Directions:
Print, in exact form, the lines below from the one containing "Click the Thailand flag icon" through the one containing "Click the Abmelden button", and omit all others.

++++

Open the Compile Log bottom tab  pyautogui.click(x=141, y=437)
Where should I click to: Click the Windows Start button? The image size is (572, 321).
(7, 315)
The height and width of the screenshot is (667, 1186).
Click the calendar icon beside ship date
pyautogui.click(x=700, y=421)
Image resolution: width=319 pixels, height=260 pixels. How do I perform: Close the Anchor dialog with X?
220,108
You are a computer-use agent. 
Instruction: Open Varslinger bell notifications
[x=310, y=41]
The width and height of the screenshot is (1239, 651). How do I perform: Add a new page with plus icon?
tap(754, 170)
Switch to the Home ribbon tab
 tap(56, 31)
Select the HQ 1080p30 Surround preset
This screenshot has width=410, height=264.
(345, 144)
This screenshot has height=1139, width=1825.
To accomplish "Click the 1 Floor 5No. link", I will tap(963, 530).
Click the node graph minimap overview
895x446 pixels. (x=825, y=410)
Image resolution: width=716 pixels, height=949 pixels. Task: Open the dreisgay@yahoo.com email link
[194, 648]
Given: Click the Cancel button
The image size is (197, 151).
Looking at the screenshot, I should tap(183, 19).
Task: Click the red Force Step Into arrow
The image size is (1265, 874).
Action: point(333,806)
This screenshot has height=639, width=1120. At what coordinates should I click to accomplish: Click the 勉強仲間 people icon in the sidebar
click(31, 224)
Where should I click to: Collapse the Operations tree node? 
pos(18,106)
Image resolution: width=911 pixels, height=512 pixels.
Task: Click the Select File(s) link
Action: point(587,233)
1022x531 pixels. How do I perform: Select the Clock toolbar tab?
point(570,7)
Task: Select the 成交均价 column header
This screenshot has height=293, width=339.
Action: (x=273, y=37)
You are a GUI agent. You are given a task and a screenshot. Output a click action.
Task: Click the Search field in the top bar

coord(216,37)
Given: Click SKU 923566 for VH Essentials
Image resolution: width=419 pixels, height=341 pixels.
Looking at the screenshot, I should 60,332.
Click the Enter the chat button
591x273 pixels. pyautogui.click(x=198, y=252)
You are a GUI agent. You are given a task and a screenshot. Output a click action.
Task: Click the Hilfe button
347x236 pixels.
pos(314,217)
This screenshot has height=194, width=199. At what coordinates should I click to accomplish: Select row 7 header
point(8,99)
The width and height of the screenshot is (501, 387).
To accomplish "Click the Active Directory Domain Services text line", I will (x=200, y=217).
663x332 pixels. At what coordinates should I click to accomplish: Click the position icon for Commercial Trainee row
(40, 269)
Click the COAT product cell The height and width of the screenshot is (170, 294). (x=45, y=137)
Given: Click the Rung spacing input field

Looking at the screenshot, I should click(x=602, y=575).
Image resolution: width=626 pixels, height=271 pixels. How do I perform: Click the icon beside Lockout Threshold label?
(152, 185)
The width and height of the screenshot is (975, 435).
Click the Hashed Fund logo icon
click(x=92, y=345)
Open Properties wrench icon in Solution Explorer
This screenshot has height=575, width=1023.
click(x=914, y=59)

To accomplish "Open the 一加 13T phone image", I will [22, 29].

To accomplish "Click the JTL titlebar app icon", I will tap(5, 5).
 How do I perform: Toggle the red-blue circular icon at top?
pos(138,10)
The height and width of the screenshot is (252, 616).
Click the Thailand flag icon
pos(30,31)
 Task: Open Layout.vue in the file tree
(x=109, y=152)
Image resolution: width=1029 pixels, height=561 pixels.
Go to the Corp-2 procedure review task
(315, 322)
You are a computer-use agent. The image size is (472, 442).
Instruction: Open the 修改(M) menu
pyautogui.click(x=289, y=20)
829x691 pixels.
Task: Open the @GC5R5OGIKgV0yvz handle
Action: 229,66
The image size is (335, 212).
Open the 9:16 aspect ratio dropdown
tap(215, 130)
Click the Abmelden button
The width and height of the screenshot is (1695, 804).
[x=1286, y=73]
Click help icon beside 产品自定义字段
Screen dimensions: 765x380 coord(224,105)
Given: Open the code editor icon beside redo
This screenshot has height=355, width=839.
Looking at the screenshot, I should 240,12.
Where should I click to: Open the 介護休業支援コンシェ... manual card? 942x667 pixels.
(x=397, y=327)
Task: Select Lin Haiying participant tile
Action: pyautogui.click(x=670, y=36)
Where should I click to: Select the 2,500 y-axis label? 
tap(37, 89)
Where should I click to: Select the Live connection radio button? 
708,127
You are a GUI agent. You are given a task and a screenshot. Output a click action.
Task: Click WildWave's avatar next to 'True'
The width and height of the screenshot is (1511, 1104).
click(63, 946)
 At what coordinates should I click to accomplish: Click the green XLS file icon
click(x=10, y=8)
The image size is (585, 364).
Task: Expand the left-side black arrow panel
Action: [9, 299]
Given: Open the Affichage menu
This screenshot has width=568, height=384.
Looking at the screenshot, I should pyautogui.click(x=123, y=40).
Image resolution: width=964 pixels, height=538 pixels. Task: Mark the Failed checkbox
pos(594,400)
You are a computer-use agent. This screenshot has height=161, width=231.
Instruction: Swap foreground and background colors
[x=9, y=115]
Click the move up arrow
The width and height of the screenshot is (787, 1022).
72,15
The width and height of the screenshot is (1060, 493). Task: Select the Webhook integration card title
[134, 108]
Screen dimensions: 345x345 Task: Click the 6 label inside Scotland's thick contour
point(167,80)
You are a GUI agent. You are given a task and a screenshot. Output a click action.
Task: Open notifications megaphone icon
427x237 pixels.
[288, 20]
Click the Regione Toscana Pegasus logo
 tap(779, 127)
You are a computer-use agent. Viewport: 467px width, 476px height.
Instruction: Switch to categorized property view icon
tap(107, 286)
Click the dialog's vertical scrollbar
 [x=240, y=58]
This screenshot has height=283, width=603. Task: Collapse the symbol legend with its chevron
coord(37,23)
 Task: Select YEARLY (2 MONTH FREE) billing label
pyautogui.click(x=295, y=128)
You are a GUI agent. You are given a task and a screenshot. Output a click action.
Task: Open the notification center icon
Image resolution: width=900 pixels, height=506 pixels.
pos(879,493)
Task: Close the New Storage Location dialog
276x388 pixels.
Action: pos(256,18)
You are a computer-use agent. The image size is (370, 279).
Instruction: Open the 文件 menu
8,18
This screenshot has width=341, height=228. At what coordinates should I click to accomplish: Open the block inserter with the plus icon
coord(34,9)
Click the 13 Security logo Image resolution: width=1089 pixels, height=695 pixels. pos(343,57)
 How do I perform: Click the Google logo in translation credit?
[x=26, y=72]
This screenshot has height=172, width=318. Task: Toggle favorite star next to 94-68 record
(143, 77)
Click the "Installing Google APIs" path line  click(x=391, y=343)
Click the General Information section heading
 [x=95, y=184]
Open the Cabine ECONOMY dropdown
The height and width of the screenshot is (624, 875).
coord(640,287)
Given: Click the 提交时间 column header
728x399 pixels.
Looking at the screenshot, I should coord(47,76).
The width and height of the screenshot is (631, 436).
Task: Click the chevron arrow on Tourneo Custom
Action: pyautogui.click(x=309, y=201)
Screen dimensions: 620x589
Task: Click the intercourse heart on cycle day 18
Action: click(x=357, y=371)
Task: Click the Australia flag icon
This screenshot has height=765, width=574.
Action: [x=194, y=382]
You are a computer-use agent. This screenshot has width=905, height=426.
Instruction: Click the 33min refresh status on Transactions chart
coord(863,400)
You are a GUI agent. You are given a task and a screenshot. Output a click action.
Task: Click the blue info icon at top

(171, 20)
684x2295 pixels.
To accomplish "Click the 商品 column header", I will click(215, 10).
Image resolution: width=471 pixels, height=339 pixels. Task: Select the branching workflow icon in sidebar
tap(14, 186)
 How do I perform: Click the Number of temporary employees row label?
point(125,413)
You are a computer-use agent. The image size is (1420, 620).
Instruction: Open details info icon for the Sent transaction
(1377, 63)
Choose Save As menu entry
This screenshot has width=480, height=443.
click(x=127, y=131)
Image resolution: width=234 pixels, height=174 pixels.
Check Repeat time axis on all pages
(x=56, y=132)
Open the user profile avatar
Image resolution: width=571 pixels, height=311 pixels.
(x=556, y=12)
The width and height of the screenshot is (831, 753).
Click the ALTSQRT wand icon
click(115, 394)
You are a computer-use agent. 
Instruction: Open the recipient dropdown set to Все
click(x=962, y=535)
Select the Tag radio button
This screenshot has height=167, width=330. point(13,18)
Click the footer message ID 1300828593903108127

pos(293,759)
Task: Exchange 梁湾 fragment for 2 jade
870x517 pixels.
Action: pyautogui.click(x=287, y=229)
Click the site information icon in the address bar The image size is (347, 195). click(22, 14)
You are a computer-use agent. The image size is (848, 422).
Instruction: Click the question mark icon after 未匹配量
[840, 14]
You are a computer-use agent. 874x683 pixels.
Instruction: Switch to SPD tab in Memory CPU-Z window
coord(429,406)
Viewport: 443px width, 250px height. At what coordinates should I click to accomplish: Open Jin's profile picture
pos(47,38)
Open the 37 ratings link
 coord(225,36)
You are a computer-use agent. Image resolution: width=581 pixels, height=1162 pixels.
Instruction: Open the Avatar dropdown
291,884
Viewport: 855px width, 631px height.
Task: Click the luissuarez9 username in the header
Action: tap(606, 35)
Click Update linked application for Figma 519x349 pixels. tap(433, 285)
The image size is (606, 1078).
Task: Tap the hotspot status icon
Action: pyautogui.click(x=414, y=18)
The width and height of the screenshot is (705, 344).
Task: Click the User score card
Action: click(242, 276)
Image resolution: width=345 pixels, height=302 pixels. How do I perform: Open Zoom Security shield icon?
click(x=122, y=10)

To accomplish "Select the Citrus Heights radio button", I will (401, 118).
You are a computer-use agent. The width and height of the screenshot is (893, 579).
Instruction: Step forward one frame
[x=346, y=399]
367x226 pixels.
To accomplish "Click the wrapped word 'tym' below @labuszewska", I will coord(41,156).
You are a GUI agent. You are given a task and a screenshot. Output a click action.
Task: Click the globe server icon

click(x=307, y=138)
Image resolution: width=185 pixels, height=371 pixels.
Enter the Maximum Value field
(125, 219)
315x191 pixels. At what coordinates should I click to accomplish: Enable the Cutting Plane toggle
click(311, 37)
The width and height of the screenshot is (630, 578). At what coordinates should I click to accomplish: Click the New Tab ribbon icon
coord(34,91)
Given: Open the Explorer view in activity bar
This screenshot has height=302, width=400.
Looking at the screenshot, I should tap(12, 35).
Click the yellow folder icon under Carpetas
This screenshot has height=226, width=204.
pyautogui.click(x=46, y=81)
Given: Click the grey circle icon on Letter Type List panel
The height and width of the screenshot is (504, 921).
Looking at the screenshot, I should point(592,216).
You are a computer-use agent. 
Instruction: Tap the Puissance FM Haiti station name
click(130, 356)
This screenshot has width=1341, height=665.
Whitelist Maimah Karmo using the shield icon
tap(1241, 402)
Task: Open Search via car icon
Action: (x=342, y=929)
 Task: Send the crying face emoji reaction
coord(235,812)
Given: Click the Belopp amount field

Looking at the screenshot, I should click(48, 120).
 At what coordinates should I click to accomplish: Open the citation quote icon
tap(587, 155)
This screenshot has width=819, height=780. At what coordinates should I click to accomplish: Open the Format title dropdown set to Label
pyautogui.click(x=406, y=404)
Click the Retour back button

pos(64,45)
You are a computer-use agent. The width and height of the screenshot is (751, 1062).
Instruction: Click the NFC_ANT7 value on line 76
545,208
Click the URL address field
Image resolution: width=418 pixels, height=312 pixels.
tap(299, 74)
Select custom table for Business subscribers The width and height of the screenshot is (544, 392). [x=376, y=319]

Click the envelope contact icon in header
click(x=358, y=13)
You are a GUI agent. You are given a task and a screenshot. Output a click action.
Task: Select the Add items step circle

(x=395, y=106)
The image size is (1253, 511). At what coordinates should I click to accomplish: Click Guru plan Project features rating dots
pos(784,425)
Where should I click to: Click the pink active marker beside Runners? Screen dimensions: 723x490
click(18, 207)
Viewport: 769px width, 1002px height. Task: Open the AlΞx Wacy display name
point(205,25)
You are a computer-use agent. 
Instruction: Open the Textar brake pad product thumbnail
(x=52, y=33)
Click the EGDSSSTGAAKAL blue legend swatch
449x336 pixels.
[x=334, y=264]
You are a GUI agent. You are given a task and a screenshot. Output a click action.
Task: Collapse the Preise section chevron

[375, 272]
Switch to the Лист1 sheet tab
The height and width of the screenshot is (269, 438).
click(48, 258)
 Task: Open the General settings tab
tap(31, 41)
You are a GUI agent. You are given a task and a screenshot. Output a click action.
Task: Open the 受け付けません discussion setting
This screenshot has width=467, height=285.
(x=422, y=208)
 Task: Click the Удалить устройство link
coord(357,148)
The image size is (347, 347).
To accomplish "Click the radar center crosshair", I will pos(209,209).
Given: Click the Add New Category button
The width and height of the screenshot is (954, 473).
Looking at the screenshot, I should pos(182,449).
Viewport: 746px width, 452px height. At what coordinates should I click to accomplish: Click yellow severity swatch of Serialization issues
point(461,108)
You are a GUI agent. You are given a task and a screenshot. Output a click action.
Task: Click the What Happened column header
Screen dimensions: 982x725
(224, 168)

++++

Response to this exercise:
Click the Thailand flag icon
pos(30,31)
 Task: Open Layout.vue in the file tree
(x=109, y=152)
Image resolution: width=1029 pixels, height=561 pixels.
Go to the Corp-2 procedure review task
(315, 322)
You are a computer-use agent. The image size is (472, 442).
Instruction: Open the 修改(M) menu
pyautogui.click(x=289, y=20)
829x691 pixels.
Task: Open the @GC5R5OGIKgV0yvz handle
Action: 229,66
The image size is (335, 212).
Open the 9:16 aspect ratio dropdown
tap(215, 130)
Click the Abmelden button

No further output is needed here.